The euro zone and the International Monetary Fund put together three rounds of financial assistance (in 2010, 2012 and 2015), totalling more than 300 billion euros in commitments, though the IMF stopped disbursing cash after the second round and is only offering technical assistance. These programs have all proved insufficient. This is partly because the first two programs underestimated the effect that tax increases and spending cuts would have on Greek economic growth, and partly because successive Greek governments have delayed passing recommended structural reforms that would attract investment, such as cutting red tape. The creditors granted debt relief to make the numbers add up but in the end, it wasn’t enough.
Multiple rounds of belt-tightening have dramatically improved the country’s budget balance, though they also prolonged its recession. In 2009, Athens’s budget deficit stood at 15.8 percent of gross domestic product. Last year, Greece ran a primary surplus (net of interest payments and other one-off payments) of 4.2 percent and an overall surplus of 0.8 percent of national income.
Greece has also made some progress on structural reform. Under pressure from the lenders, it suspended collective wage agreements which had raised labour costs and undermined the economy’s competitiveness, brought wages down and raised taxes.
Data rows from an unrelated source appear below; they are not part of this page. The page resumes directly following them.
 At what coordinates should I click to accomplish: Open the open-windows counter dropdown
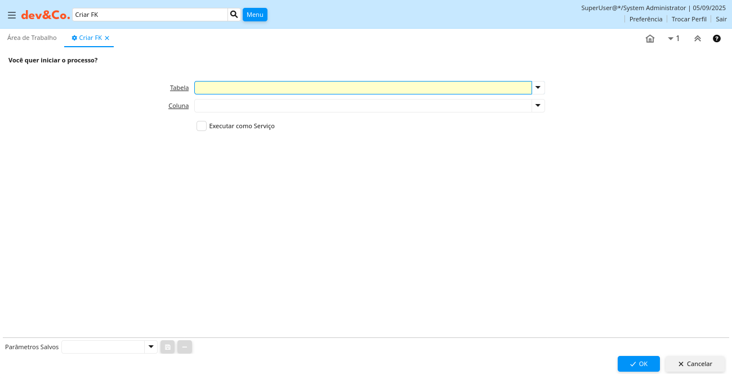tap(673, 39)
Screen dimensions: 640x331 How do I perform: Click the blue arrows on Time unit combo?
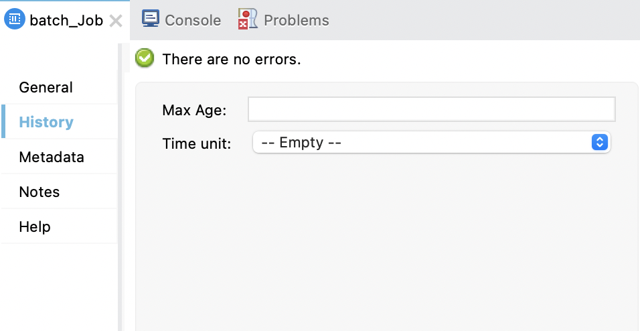(600, 142)
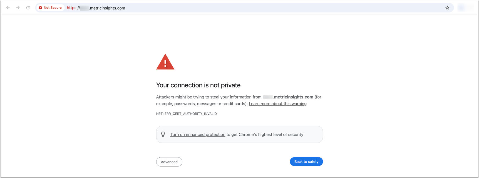Click the browser back arrow
Image resolution: width=479 pixels, height=178 pixels.
click(x=8, y=8)
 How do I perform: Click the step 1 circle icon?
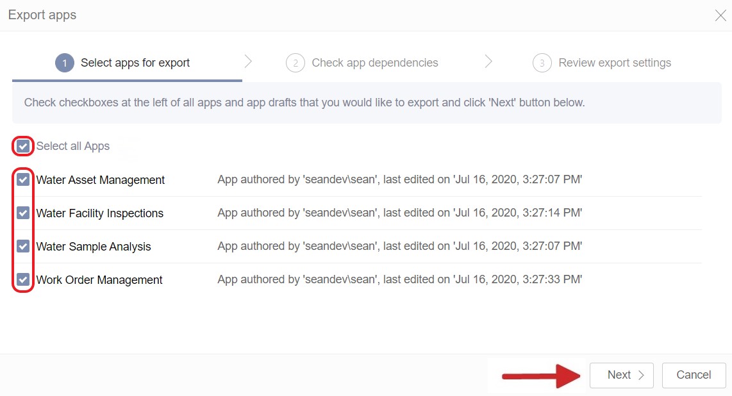[64, 63]
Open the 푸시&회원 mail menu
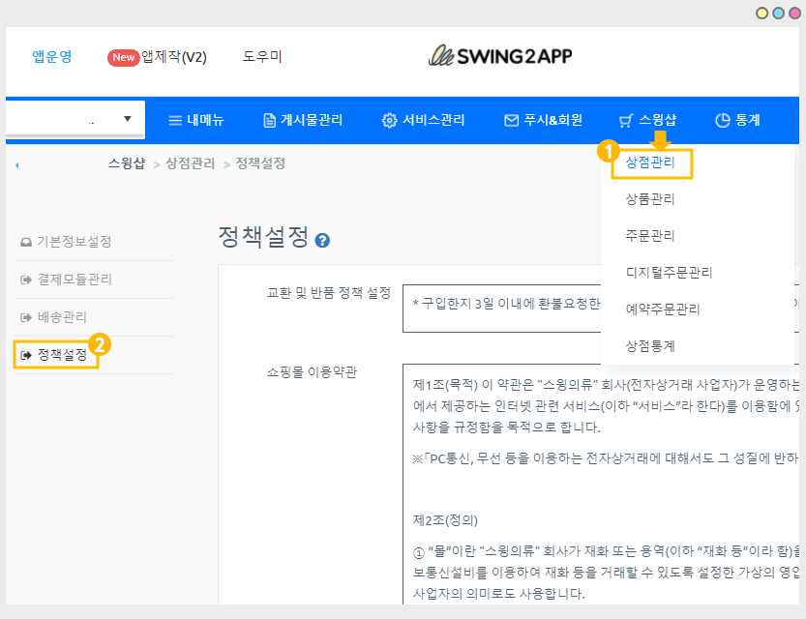 543,120

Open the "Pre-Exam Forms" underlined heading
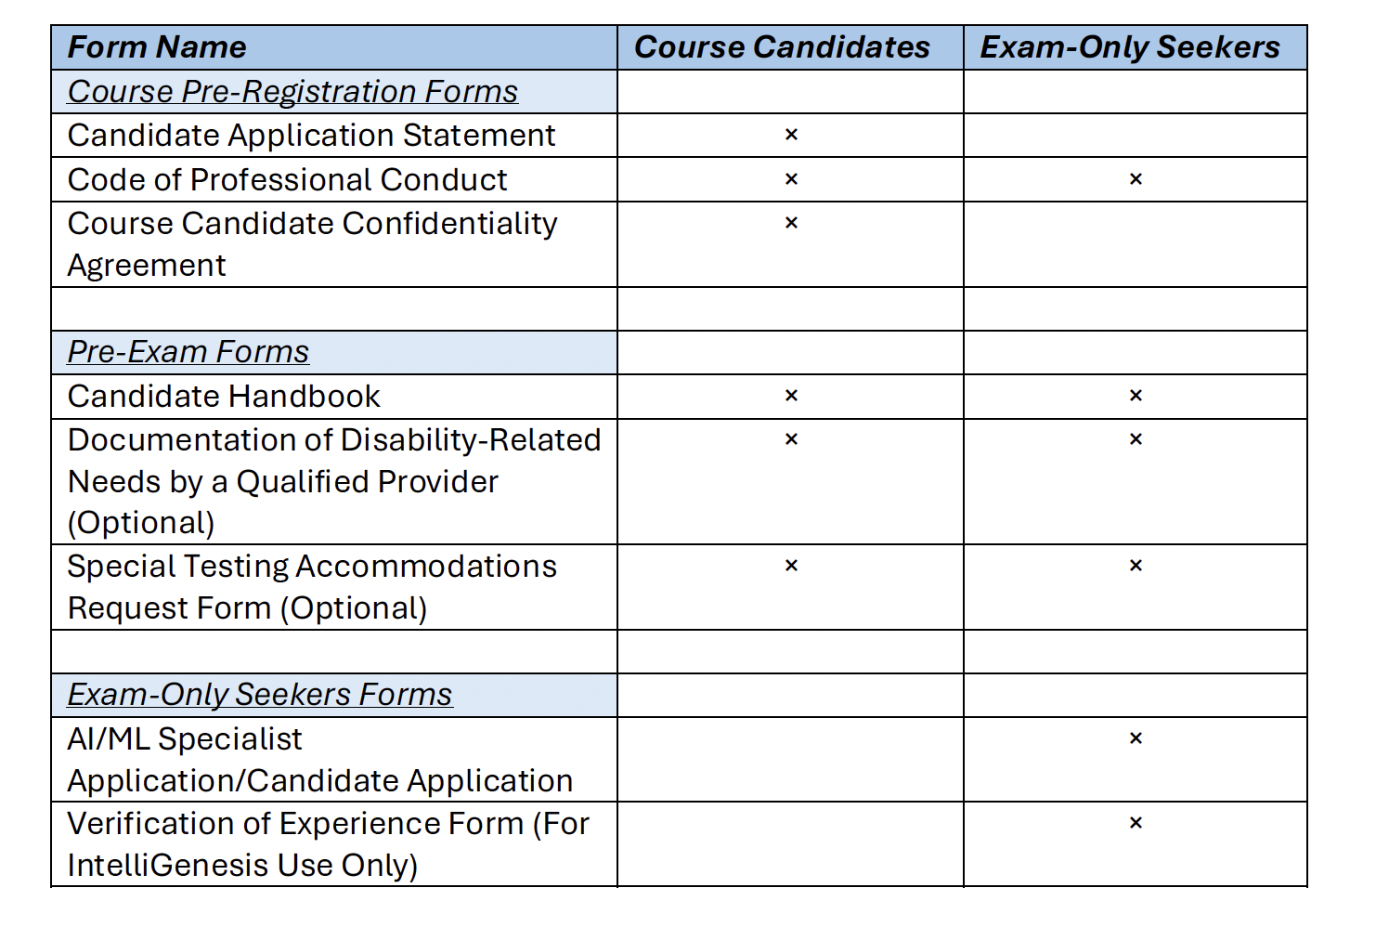click(188, 352)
A recent OECD report called for Greek leaders to continue improving bankruptcy procedures, so failing companies can close less disruptively and do more to speed up the extraordinarily long legal processes which delay investment. The OECD report called for more measures to address higher poverty levels and bad loans at banks.
What went wrong?
“The IMF clinched an agreement on reducing Greece’s debt on Monday [Nov 26 2012]
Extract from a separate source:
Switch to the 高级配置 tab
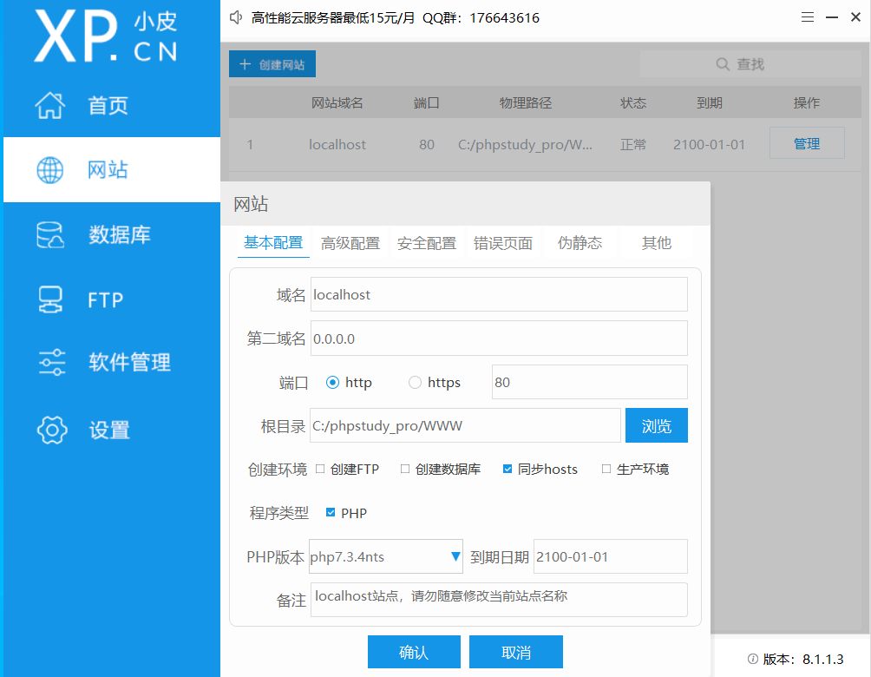Screen dimensions: 871x677 (x=350, y=243)
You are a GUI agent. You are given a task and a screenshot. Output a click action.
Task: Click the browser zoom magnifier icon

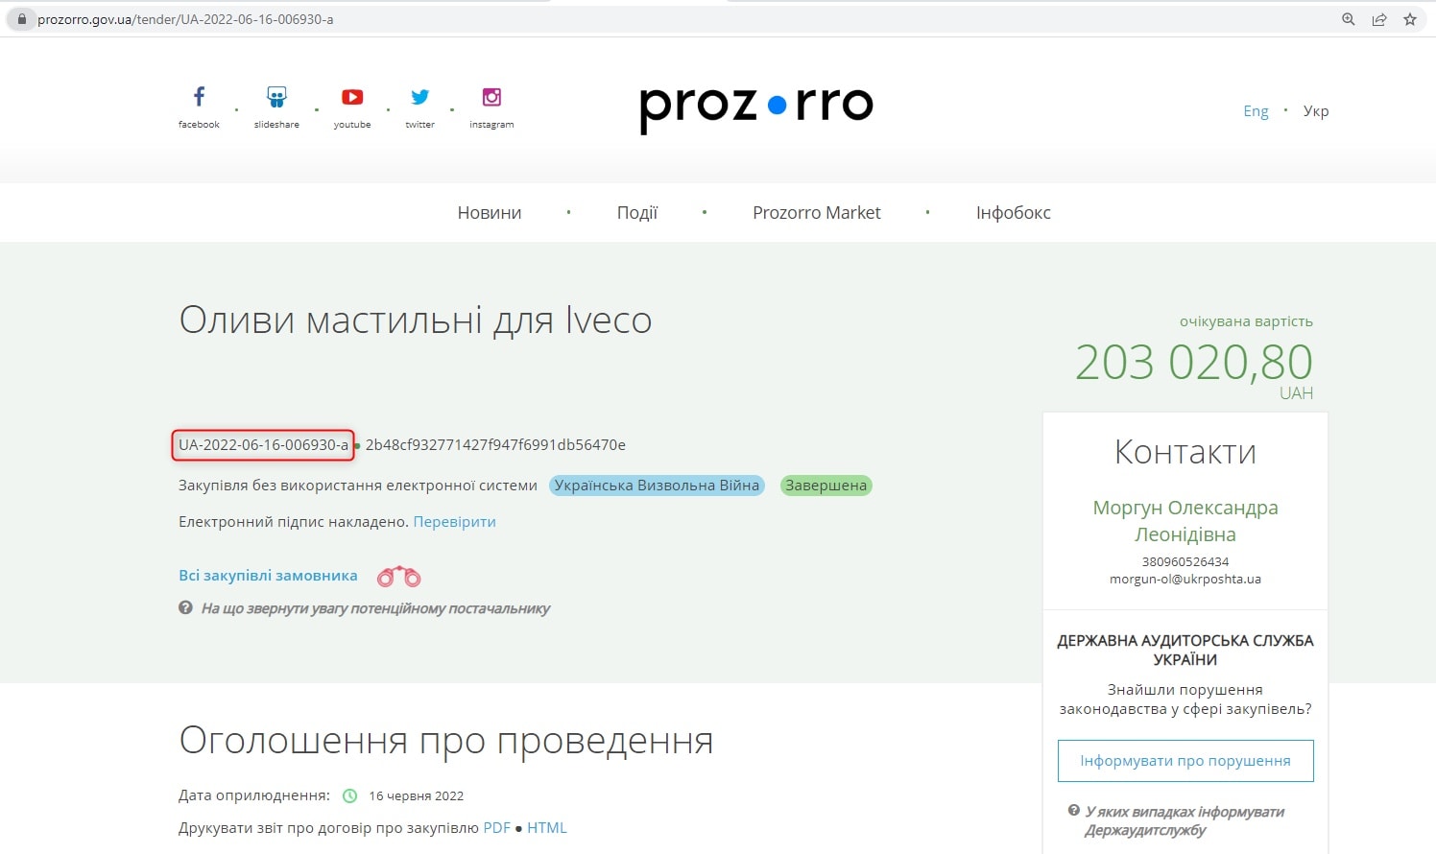pos(1349,19)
After 12 hours of talks at their third meeting in as many weeks, Greece’s international lenders agreed on a package of measures to reduce Greek debt by 40 billion euros, cutting it to 124 percent of gross domestic product by 2020.
In a significant new pledge, ministers committed to taking further steps to lower Greece’s debt to “significantly below 110 percent” in 2022 — the most explicit recognition so far that some write-off of loans may be necessary from 2016, the point when Greece is forecast to reach a primary budget surplus.
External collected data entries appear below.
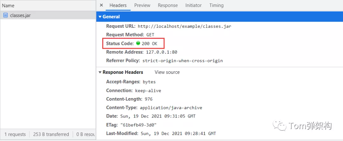The width and height of the screenshot is (343, 141).
Task: Click the Remote Address value 127.0.0.1:80
Action: pyautogui.click(x=162, y=52)
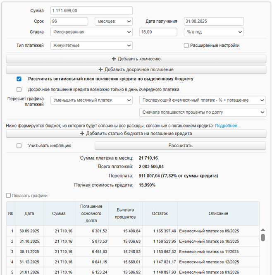Expand the Аннуитетные payment type dropdown
Viewport: 272px width, 275px height.
pos(91,45)
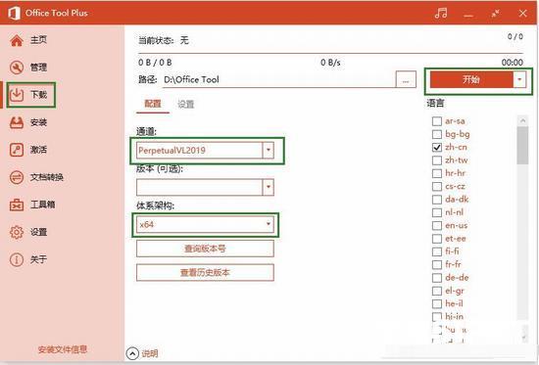Screen dimensions: 539x365
Task: Expand the PerpetualVL2019 channel dropdown
Action: tap(269, 150)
“When Greece has achieved, or is about to achieve, a primary surplus and fulfilled all of its conditions, we will, if need be, consider further measures for the reduction of the total debt,” German Finance Minister Wolfgang Schaeuble said.
Eurogroup Chairman Jean-Claude Juncker said ministers would formally approve the release of a major aid installment. Greece will receive up to 43.7 billion euros in stages as it fulfills the conditions. The December installment will comprise 23.8 billion for banks and 10.6 billion in budget assistance.
German central bank governor Jens Weidmann has suggested that Greece could “earn” a reduction in debt it owes to euro zone governments in a few years if it diligently implements all the agreed reforms. The European Commission backs that view”.
Reuters Tue Nov 27, 2012
In June 2017, the euro-zone finance ministers again promised further steps to ensure that Greece’s public debt is sustainable — but Eurozone countries do not agree on how far to go. France wants Greece to pay more in good times and less if the economy slows.
Germany a prefers a stricter system: Relief measures should not be automatic and parliaments should have a say on whether Greece has done enough to deserve further debt relief. An expert group of economists has argued that none of the measures favoured up to now, even if stretched to the limit, would get Greece’s debts on a credible and sustainable downward path.